# Brano estratto
Ed ecco che arriviamo al 4 marzo 1984. Siamo a Castiglione delle Stiviere, un paese sulle colline mantovane. Al Melamara è finalmente arrivato il giorno della tanto attesa festa in maschera di cui si è molto parlato. A ripensarci, forse, se n’è parlato un po’ troppo. Sono tutti talmente presi dalle maschere e dal divertimento che nessuno si accorge di due ragazzi, mascherati si, ma con due borsoni. Uno ciascuno. Chi va a una festa in maschera tenendo con sé un borsone? Poi, ad un certo punto, uno dei due va in bagno, estrae un coltello e lo conficca nel borsone contente una tanica di benzina, che a quel punto si rompe e comincia a perdere liquido. Esce dal bagno con il borsone in mano e cammina per il locale continuando a disperdere benzina. Così l’altro ragazzo fa lo stesso. Ma il forte odore non passa inosservato e qualcuno si accorge finalmente anche dei borsoni. I buttafuori si allarmano e qualcuno grida “Sono stati loro”.

Vengono portati in questura e li, trovandosi davanti due individui così freddi e così sfrontati, hanno subito pensato di ricollegare tutti quegli omicidi irrisolti che hanno avuto fino a quel momento. Quelli compiuti da due persone mai trovate. Quelli di Ludwig.

Tutto è incominciato nel 1975 quando un’altro anno scolastico è iniziato al Liceo Fracastoro di Verona. I ragazzi sono tutti intenti ad aggiornarsi sulle avventure estive che hanno da poco dovuto salutare per tornare alla monotonia della routine. Tutti, o quasi. Ce n’è uno però che siede da solo. Non ha compagno di banco. Non racconta la sua estate a nessuno. A dir la verità, non parla proprio con nessuno. Disegna. Il suo nome è Wolfgang Abel, una vita passata fra agi e benessere. Cresciuto nel rigore della morale luterana. Si laureerà in matematica con lode. Un evento tragico ha però segnato la sua vita cambiandola per sempre. La sua amata sorellina di 6 anni, morì fra le sue braccia quando aveva solo 14 anni. Da li, non è stato mai più lo stesso. Ancora non lo sa, ma sta per incontrare il suo inseparabile compagno di banco. Marco Furlan, famiglia cattolica, madre religiosissima e padre primario al centro ustioni. Apparentemente due normalissimi giovani ragazzi che hanno subito stretto una solida amicizia. In realtà, due spietati serial killer in preda a un delirio di onnipotenza e decisi a “ripulire” il modo eliminando le persone moralmente colpevoli di questo o quel peccato, sempre secondo loro. Per questo il fuoco. L’elemento purificatore per eccellenza.

Il 10 febbraio 1987, vengono assolti dai primi 5 omicidi per mancanza di prove. Vengono comunque accusati di 9 omicidi e condannati a 30 anni di carcere più 3 anni di casa di cura. Pochi giorni prima della condanna definitiva, Marco fugge. Scappa in bicicletta, oltre il confine. Verrà arrestato poi nel 1995 sull’isola di Creta.

# Estratto della fonte
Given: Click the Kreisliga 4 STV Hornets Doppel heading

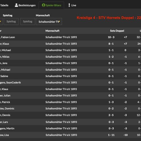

# Da fare
**1.** Riscrivi come elenco puntato il paragrafo del brano che comincia con «Il 10 febbraio 1987», tenendo i fatti principali.
**2.** Ricopia dal brano tutto il testo da «Il 10 febbraio» giù fino a «sull’isola di Creta.».

# Risposte corrette
**1.**
- 10 febbraio 1987: assolti dai primi 5 omicidi per mancanza di prove.
- Comunque accusati di 9 omicidi e condannati a 30 anni di carcere più 3 anni di casa di cura.
- Pochi giorni prima della condanna definitiva, Marco fugge in bicicletta oltre il confine.
- Viene arrestato nel 1995 sull'isola di Creta.

**2.**
Il 10 febbraio 1987, vengono assolti dai primi 5 omicidi per mancanza di prove. Vengono comunque accusati di 9 omicidi e condannati a 30 anni di carcere più 3 anni di casa di cura. Pochi giorni prima della condanna definitiva, Marco fugge. Scappa in bicicletta, oltre il confine. Verrà arrestato poi nel 1995 sull’isola di Creta.